Let's rewrite this function such that we can use the power rule to take the derivative. We want to make it easier to visualize what power each of these terms is raised to.

f(x) = 2x³ + 3x^-3 + 4x^1/3 + 5x^-1/3, (use the power rule on each term)

f'(x) = 6x² - 9x^-4 + (4/3)x^-2/3 - (5/3)x^-4/3 (at this point we are technically done, but could simplify further)

f'(x) = 6x² - 9/x⁴ + 4/(3x^2/3) - 5/(3x^4/3)

b) f(x) = (3x - 2x√x)(7x + 2)

Since we are not using the product rule, let's simply multiply this out and distribute the terms.

(Note that x*sqrt(x) is x¹*x^1/2 = x^3/2)

f(x) = 21x² + 6x - 14x^5/2 - 4x^3/2 (now we are in a format similar to part (a), and we can use the power rule from here)

f'(x) = 42x + 6 - 35x^3/2 - 6x^1/2

c) f(t) = (t^2 - 2t + 3) / 2t^2 (problem says "f(x)" but I am calling this f(t), as I assume this is what was intended)
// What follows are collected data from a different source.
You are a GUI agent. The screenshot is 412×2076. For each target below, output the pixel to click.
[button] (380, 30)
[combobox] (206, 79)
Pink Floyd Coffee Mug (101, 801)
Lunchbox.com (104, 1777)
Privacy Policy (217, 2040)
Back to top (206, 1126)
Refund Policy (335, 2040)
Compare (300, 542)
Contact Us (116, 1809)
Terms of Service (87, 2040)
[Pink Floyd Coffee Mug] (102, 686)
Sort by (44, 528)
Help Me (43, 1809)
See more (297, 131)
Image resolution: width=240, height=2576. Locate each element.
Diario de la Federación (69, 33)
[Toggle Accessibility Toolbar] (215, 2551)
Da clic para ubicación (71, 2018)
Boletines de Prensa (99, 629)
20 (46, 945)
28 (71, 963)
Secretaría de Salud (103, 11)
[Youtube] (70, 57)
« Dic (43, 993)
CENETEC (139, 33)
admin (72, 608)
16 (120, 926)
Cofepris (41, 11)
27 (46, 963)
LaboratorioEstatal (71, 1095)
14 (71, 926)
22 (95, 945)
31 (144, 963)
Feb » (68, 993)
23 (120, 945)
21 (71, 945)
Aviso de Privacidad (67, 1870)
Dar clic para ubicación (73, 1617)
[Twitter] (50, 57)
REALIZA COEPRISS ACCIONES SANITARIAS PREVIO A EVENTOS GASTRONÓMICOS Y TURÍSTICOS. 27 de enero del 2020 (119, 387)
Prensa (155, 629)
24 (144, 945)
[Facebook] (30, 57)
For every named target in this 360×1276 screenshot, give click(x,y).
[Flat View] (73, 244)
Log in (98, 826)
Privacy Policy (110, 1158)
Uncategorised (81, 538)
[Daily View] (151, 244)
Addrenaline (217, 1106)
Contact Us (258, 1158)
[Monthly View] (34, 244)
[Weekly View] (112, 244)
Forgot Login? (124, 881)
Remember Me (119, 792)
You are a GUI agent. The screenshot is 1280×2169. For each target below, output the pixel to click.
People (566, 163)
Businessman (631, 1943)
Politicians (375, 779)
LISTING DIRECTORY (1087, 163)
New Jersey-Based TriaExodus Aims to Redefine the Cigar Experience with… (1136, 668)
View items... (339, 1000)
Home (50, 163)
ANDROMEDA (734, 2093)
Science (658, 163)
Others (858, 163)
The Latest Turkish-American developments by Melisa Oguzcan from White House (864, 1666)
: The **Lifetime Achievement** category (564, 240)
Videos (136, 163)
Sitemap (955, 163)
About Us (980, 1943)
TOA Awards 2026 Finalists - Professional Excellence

Let's divide each term individually by 2t² and split this into 3 fractions. We can rewrite the function as follows:

f(t) = (t²/2t²) - (2t/2t²) + (3/2t²)

f(t) = 1/2 - (1/t) + (3/2t²)

f(t) = 1/2 - t^-1 + (3/2)t^-2

At this point, we can use the power rule one more time, but I will leave the final result as an exercise after showing how to do the first two parts.